* WORK TO COMPLETE
Every entry below is to be copied exactly, with nothing omitted.
MATERIAL FOR THE TASK START
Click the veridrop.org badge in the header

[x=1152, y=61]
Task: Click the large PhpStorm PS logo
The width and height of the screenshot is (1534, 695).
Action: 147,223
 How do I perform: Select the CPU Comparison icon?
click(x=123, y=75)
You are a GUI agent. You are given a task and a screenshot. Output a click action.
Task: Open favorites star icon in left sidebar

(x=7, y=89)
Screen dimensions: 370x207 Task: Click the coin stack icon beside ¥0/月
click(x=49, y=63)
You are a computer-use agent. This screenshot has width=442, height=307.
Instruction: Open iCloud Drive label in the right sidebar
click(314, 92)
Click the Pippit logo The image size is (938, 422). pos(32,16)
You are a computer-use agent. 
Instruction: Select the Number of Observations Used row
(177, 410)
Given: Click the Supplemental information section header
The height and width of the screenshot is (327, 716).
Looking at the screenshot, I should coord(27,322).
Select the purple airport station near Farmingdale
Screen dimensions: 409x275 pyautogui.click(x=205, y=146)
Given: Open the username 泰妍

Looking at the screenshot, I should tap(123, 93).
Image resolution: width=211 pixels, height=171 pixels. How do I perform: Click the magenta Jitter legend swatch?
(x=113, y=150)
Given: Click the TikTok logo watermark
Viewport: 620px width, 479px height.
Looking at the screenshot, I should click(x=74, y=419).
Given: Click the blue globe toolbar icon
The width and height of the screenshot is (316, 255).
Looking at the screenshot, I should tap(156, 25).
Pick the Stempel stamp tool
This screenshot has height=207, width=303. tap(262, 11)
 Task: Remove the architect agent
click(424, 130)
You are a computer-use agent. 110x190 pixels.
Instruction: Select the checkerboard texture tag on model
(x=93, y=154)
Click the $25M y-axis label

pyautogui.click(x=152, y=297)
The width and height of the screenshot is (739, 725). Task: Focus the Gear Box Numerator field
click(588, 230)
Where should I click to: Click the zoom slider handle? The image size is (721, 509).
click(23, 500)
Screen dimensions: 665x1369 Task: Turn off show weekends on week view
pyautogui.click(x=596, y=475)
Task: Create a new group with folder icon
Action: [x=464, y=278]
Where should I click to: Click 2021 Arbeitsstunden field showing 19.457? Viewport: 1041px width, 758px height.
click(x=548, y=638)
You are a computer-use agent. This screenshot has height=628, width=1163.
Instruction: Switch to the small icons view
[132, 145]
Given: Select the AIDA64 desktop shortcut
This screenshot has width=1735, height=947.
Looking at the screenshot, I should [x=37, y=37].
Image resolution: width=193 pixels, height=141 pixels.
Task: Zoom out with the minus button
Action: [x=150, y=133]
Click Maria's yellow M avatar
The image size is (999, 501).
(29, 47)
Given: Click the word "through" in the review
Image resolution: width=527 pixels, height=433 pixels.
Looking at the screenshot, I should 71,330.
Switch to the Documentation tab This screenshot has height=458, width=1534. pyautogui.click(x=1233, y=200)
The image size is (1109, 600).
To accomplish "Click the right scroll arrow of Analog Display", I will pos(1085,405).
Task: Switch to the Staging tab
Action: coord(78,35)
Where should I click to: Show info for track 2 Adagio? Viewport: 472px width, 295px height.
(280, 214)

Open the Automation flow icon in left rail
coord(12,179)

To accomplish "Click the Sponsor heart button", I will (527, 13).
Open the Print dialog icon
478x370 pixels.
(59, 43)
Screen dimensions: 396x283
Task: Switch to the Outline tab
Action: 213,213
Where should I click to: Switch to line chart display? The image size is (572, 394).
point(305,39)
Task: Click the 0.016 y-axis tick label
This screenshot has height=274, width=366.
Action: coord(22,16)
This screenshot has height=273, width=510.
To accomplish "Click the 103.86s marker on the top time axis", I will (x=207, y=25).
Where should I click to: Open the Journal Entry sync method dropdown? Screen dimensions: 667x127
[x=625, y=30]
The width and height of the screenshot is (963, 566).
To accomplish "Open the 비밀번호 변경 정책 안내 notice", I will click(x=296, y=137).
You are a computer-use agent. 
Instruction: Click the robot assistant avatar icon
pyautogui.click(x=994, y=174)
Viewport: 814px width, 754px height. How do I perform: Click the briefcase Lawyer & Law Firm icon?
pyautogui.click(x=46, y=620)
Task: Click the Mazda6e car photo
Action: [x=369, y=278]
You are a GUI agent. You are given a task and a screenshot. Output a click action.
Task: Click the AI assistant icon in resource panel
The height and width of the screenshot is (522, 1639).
MATERIAL FOR THE TASK END
* RESPONSE AREA
Click the veridrop.org badge in the header

[x=1152, y=61]
Task: Click the large PhpStorm PS logo
The width and height of the screenshot is (1534, 695).
Action: 147,223
 How do I perform: Select the CPU Comparison icon?
click(x=123, y=75)
You are a GUI agent. You are given a task and a screenshot. Output a click action.
Task: Open favorites star icon in left sidebar

(x=7, y=89)
Screen dimensions: 370x207 Task: Click the coin stack icon beside ¥0/月
click(x=49, y=63)
You are a computer-use agent. This screenshot has width=442, height=307.
Instruction: Open iCloud Drive label in the right sidebar
click(314, 92)
Click the Pippit logo The image size is (938, 422). pos(32,16)
You are a computer-use agent. 
Instruction: Select the Number of Observations Used row
(177, 410)
Given: Click the Supplemental information section header
The height and width of the screenshot is (327, 716).
Looking at the screenshot, I should coord(27,322).
Select the purple airport station near Farmingdale
Screen dimensions: 409x275 pyautogui.click(x=205, y=146)
Given: Open the username 泰妍

Looking at the screenshot, I should tap(123, 93).
Image resolution: width=211 pixels, height=171 pixels. How do I perform: Click the magenta Jitter legend swatch?
(x=113, y=150)
Given: Click the TikTok logo watermark
Viewport: 620px width, 479px height.
Looking at the screenshot, I should click(x=74, y=419).
Given: Click the blue globe toolbar icon
The width and height of the screenshot is (316, 255).
Looking at the screenshot, I should tap(156, 25).
Pick the Stempel stamp tool
This screenshot has height=207, width=303. tap(262, 11)
 Task: Remove the architect agent
click(424, 130)
You are a computer-use agent. 110x190 pixels.
Instruction: Select the checkerboard texture tag on model
(x=93, y=154)
Click the $25M y-axis label

pyautogui.click(x=152, y=297)
The width and height of the screenshot is (739, 725). Task: Focus the Gear Box Numerator field
click(588, 230)
Where should I click to: Click the zoom slider handle? The image size is (721, 509).
click(23, 500)
Screen dimensions: 665x1369 Task: Turn off show weekends on week view
pyautogui.click(x=596, y=475)
Task: Create a new group with folder icon
Action: [x=464, y=278]
Where should I click to: Click 2021 Arbeitsstunden field showing 19.457? Viewport: 1041px width, 758px height.
click(x=548, y=638)
You are a computer-use agent. This screenshot has height=628, width=1163.
Instruction: Switch to the small icons view
[132, 145]
Given: Select the AIDA64 desktop shortcut
This screenshot has width=1735, height=947.
Looking at the screenshot, I should [x=37, y=37].
Image resolution: width=193 pixels, height=141 pixels.
Task: Zoom out with the minus button
Action: [x=150, y=133]
Click Maria's yellow M avatar
The image size is (999, 501).
(29, 47)
Given: Click the word "through" in the review
Image resolution: width=527 pixels, height=433 pixels.
Looking at the screenshot, I should 71,330.
Switch to the Documentation tab This screenshot has height=458, width=1534. pyautogui.click(x=1233, y=200)
The image size is (1109, 600).
To accomplish "Click the right scroll arrow of Analog Display", I will pos(1085,405).
Task: Switch to the Staging tab
Action: coord(78,35)
Where should I click to: Show info for track 2 Adagio? Viewport: 472px width, 295px height.
(280, 214)

Open the Automation flow icon in left rail
coord(12,179)

To accomplish "Click the Sponsor heart button", I will (527, 13).
Open the Print dialog icon
478x370 pixels.
(59, 43)
Screen dimensions: 396x283
Task: Switch to the Outline tab
Action: 213,213
Where should I click to: Switch to line chart display? The image size is (572, 394).
point(305,39)
Task: Click the 0.016 y-axis tick label
This screenshot has height=274, width=366.
Action: coord(22,16)
This screenshot has height=273, width=510.
To accomplish "Click the 103.86s marker on the top time axis", I will (x=207, y=25).
Where should I click to: Open the Journal Entry sync method dropdown? Screen dimensions: 667x127
[x=625, y=30]
The width and height of the screenshot is (963, 566).
To accomplish "Open the 비밀번호 변경 정책 안내 notice", I will click(x=296, y=137).
You are a computer-use agent. 
Instruction: Click the robot assistant avatar icon
pyautogui.click(x=994, y=174)
Viewport: 814px width, 754px height. How do I perform: Click the briefcase Lawyer & Law Firm icon?
pyautogui.click(x=46, y=620)
Task: Click the Mazda6e car photo
Action: [x=369, y=278]
You are a GUI agent. You are given a task and a screenshot. Output a click action.
Task: Click the AI assistant icon in resource panel
The height and width of the screenshot is (522, 1639).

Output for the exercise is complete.